Spenser plays against time while he tracks the Red Rose killer from Boston's Combat Zone to the suburbs. His trap is both daring and brave and gives the story a satisfying climax.

Spenser is a private detective in Boston.  Two of his cop friends come to him for help find a serial killer who is targeting black women and leaving a red rose, hence the nickname the "Red Rose Killer".  Spenser can do things that the cops can't.  Plus one of the cop friends received a letter from the killer claiming to be a cop so none can be trusted right now.  When the killer leaves a rose for Susan, Spenser's long time love interest, it gets personal and Spenser assumes the killer is one of Susan's clients (too much of a coincidence for me).

We find out who the serial killer is about three-quarters of the way in and the remainder of the book is Spenser trying to trap him without getting Susan killed in the process.

This is the fifteenth in the Spenser series (there are currently 46, with the last six written by Ace Atkins after Parker's death in 2010).  I've read many over the years (and have liked the series) and have started reading them from the beginning of the series.  Though it is part of a series, for the most part it works as a stand alone.

I liked the writing style ... I found it humorous at times.  Spenser is a tough guy with a wisecracking sense of humour.  For the most part, it's written in first person perspective in Spenser's voice, which has been the norm for all the Spenser stories.  In this one, it's also in first person perspective in the killer's voice.  As a head's up, there is swearing.

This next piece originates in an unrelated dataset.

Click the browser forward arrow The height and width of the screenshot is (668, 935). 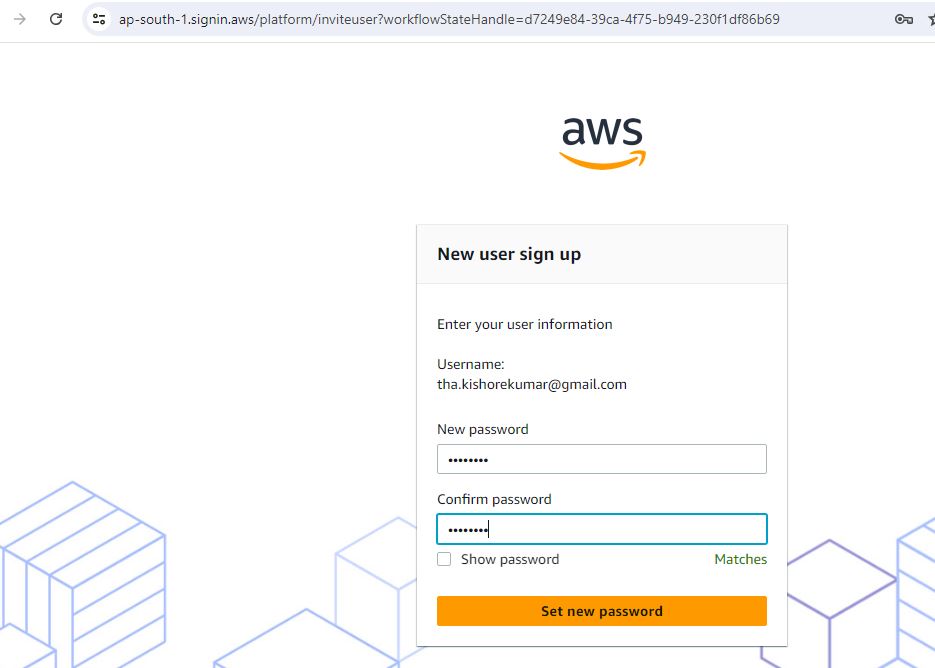(x=19, y=19)
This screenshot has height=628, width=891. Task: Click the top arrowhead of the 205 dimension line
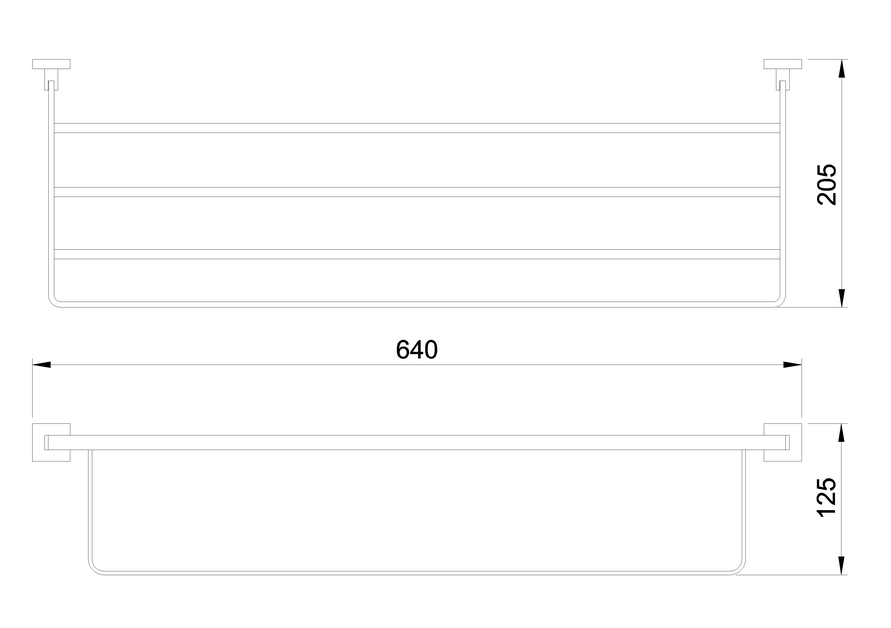click(x=842, y=68)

I haven't been a fan of Susan since Valediction and Catskill Eagle (the eleventh and twelfth in the series).  That's when I started disliking her and finding her annoying ... she has become picky and princessy.  Though Spenser and Susan have been together for about 15 years, in this book they talked like teenagers about their relationship, which I don't find realistic given their age and how long they've been together ... "I love you."  "I love you."  "I love you more."  "No, I love you more."  "I can't imagine my life without you."  "I can't imagine MY life without YOU."